O direito digital nasceu com o grande desafio de atuar nesse ambiente global. Se, por um lado, o direito tradicional sempre resolveu a questão do direito aplicável por meio do princípio territorial, atualmente, a sociedade digital rompeu com essas barreiras geográficas.
Recentemente, o Marco Civil da Internet (Lei 12.965/14) tentou resolver algumas dessas questões. O art. 11 da Lei dispõe que será aplicada a lei brasileira se a atividade (coleta de dados, por exemplo) ocorrer no Brasil, assim, mesmo se o provedor não tiver filial aqui, a legislação aplicável poderá ser brasileira. Por isso, desde julho de 2014 empresas estrangeiras, como a Google, o Youtube e o Facebook tiveram que se adaptar às leis do país.
De fato, o direito digital tem se apresentado como um sobre-direito. O Marco Civil estabeleceu a necessidade de adaptá-lo e aplicar ao caso concreto princípios conhecidos do direito internacional, tais como o do local do ato (lex loci actus), do foro da demanda (lex fori), do local em que o contrato foi firmado (lex loci contractus), do local do ato ilícito (lex loci delicti), do local da obrigação (lex loci solutions), do domicílio do consumidor ou do réu (lex domicilii), do local dos efeitos (lex domni), do local da moeda (lex monetae), e assim por diante.
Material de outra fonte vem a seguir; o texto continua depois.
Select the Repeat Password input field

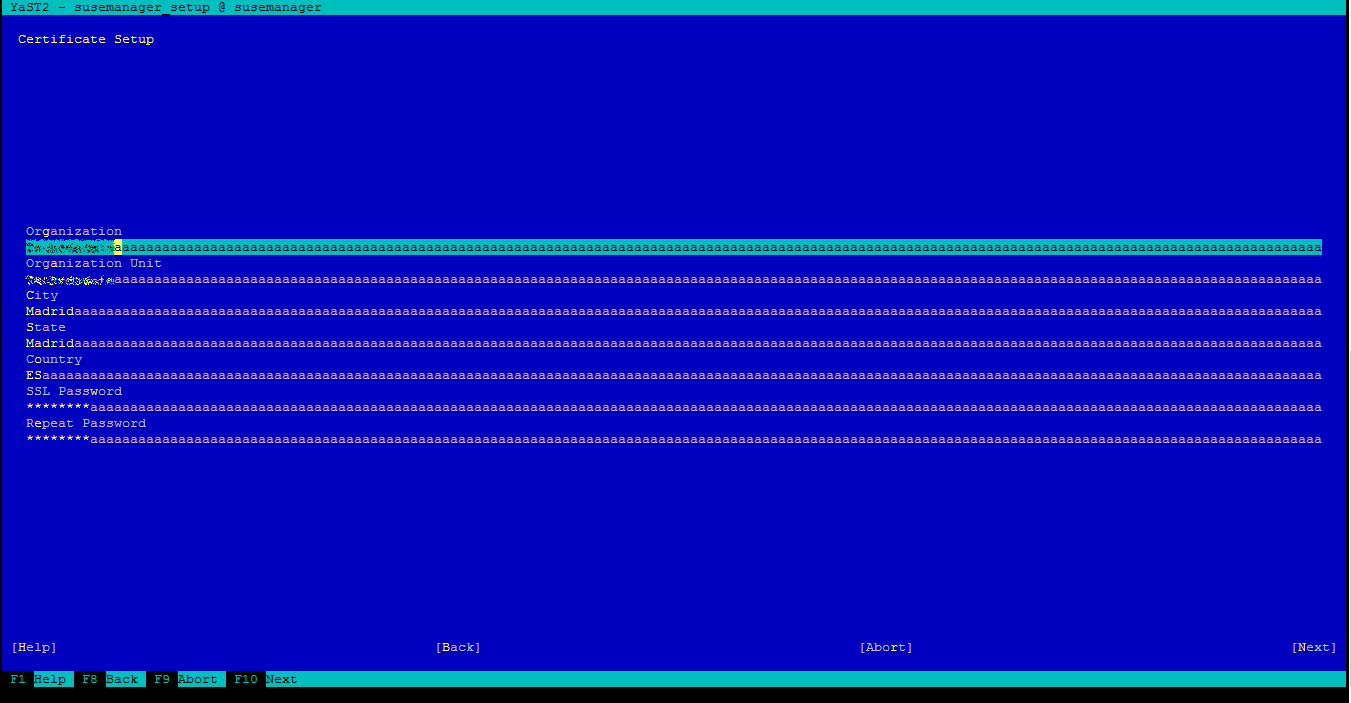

Fenômenos como a informática revolucionam a vida em sociedade e, consequentemente, induziram também à revolução dos conceitos do direito digital e internacional. Assim, é fundamental que sejam propiciadas formas de proteção à pessoa humana nesse novo cenário, interna ou internacionalmente. Como juristas, resta-nos tentar apresentar soluções para essa nova realidade, adequando-as juridicamente e apresentando-nos para trabalhar os conflitos que delas surgem.
Por conjuntura política e razões práticas irresistíveis, a tendência é de aceleração da integração da economia brasileira neste contexto global. Com isso, o direito internacional deixa os recantos acadêmicos, diplomáticos e de grandes corporações para ingressar na solução de problemas jurídicos absolutamente quotidianos de empresas e patrimônios locais de todos os portes.